In poche parole, il giudice di sorveglianza ti può dire si, ma ti può rispondere anche con un no motivato.

Dunque, qual è la motivazione addotta? Dal 5 marzo al 19 marzo e poi dal 19 fino alla decorrenza ancora in corso la Campania, scrive il magistrato di sorveglianza, è stata inserita nelle cosiddette zone rosse, cioè nel comparto in cui si applicano le maggiori restrizioni.

Già da un anno a questa parte la disciplina delle cerimonie funebri prevede una severa selezione quantitativa delle persone che vi possono presenziare. Ciò vale indipendentemente dal discrimine determinato dal colore a cui si appartiene. Giusto per dire, facendo riferimento a ciò che accade fuori dall’Italia, capita che in Gran Bretagna, ad esempio, come stiamo vedendo e apprendendo in questi giorni in tutte le tv, sarà consentito solo a trenta persone di assistere ai funerali di Filippo di Edimburgo.

Dunque, la restrizione, come d’altronde, è significato dal marchio originale della parola stessa, non significa azzeramento prescritto delle presenze.
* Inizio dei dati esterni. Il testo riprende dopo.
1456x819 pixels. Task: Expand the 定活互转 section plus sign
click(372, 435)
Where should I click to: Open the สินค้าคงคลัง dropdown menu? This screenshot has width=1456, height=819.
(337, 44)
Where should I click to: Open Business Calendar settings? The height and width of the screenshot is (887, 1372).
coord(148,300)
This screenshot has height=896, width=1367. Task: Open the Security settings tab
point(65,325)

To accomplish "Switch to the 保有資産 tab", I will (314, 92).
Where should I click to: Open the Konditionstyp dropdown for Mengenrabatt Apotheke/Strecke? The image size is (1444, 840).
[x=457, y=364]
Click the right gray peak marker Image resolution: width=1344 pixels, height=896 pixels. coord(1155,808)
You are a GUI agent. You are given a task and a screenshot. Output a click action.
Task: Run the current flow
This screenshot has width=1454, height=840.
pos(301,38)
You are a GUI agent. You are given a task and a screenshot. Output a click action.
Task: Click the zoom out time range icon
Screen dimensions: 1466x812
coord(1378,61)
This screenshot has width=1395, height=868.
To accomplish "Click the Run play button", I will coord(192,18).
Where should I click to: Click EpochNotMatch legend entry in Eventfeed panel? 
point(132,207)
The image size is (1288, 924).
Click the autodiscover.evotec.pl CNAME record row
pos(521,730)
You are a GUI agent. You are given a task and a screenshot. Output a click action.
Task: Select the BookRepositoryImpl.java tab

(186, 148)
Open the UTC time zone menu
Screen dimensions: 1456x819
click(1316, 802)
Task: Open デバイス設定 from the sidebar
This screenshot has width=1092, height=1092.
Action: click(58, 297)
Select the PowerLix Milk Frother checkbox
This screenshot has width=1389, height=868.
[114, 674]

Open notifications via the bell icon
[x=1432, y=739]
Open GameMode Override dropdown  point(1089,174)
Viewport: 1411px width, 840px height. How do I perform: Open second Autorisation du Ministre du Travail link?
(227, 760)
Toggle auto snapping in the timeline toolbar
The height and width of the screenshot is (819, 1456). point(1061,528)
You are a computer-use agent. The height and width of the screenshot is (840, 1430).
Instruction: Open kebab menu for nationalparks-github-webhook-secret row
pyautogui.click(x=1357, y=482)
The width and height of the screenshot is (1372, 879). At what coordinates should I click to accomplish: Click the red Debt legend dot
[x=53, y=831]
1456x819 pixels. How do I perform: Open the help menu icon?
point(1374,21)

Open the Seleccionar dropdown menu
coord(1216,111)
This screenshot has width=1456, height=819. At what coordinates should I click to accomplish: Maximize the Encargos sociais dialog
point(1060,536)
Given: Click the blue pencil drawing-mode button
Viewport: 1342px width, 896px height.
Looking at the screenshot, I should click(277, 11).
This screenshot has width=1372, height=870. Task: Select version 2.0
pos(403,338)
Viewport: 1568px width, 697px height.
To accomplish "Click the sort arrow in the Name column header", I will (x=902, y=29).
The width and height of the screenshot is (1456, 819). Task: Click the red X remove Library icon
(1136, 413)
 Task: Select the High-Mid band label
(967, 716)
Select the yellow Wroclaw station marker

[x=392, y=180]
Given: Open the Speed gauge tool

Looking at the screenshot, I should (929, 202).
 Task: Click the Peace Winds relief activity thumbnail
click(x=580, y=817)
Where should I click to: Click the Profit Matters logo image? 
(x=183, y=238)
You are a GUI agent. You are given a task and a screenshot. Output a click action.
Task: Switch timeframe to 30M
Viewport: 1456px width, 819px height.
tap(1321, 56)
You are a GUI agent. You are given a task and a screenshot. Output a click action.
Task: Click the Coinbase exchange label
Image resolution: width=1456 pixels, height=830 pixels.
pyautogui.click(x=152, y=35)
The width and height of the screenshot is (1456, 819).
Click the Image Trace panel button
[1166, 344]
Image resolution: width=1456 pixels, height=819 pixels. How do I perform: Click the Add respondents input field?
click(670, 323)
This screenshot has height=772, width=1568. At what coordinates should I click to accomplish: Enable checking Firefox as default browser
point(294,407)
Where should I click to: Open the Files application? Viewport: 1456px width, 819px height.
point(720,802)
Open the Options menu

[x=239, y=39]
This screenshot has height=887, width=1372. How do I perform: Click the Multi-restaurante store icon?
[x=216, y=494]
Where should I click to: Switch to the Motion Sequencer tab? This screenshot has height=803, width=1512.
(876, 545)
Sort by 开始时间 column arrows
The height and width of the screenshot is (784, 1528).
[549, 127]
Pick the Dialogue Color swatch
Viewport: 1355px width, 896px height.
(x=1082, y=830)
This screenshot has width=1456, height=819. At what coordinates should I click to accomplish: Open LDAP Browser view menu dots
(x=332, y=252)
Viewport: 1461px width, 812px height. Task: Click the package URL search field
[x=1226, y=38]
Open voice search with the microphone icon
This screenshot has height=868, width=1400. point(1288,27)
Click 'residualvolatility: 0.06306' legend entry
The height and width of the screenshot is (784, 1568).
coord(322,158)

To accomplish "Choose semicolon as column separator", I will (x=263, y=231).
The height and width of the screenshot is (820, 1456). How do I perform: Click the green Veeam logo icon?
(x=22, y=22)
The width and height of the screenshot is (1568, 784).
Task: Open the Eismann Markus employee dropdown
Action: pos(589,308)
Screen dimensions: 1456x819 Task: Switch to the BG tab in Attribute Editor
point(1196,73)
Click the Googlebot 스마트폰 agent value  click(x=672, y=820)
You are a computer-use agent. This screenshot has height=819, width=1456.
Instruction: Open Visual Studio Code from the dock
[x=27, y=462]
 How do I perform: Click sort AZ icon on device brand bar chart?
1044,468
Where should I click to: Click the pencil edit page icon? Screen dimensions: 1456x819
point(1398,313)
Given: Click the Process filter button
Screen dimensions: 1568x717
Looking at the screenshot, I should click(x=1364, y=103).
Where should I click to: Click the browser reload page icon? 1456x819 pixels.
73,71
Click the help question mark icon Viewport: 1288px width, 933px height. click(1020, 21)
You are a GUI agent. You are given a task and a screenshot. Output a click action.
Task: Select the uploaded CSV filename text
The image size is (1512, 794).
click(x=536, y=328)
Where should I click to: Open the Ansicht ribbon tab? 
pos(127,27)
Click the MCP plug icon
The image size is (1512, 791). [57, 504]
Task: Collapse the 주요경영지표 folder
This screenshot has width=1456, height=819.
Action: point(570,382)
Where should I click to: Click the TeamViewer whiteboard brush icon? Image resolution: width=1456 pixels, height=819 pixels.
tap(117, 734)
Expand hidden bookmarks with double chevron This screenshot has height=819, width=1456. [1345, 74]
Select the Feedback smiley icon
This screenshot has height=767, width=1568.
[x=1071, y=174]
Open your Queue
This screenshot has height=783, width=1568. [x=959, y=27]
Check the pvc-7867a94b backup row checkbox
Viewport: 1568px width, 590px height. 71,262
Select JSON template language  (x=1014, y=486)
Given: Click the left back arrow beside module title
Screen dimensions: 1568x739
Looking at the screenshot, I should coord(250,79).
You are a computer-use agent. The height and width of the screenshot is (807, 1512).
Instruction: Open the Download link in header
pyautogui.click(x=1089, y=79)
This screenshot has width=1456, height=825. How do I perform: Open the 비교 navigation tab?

Senza allungarvi la barba con la citazione integrale di quella parte della norma contenuta nei diversi decreti anti-covid vi diciamo che nella generalità dei casi, ci si regola consentendo la presenza di un numero più alto di persone durante la messa funebre, con il tassativo rispetto dell’obbligo di mascherina e di quello di distanziamento, stabiliti in un protocollo, firmato a suo tempo tra il governo e la conferenza episcopale italiana. Obblighi che si associano  all’accorato  consiglio di vescovi e parroci di utilizzare i disinfettanti che il molto organizzato clero italiano mette largamente a disposizione all’ingresso delle chiese e anche all’interno delle stesse.

Per quanto riguarda invece l’ultimo saluto al cimitero, a questo vengono ammessi solamente gli stretti congiunti. Di solito 9 o 10 massimo 12 persone che presenziano, adeguatamente distanziati e provvisti di mascherina, alla benedizione del feretro e alla sua tumulazione.

Per cui, sia detto, ripetiamo, con rispetto per l’autorità giudiziaria, il riferimento alla vigenza della zona rossa quale unica motivazione del diniego opposto alla richiesta di pietas filiale presentata dal detenuto Antonio Barbato, non ci  torna granchè e, riteniamo,  che l’atto del giudice di sorveglianza possa, conseguentemente, diventare oggetto di ricorso in appello da parte dell’appena citato detenuto.

In verità, questo nostro lavoro di agevole collegamento tra la normativa vigente e il provvedimento giudiziario in esame, non riesce a nostro sommesso avviso, a realizzare la necessaria osmosi. Non ci sembra, infatti, che le argomentazioni da noi sviluppate dimostrino che norma e provvedimento si incrocino e si accolgano vicendevolmente nella vicenda narrata.

Per altro, l’articolazione del dispositivo di rigetto è laconica nell’espressione delle sue motivazioni. Scrivere e decretare un no perchè esiste sic et simpliciter, la zona rossa, vuol dire, sempre a nostro avviso, esporre, infatti, il provvedimento a un piuttosto evidente difetto di motivazione.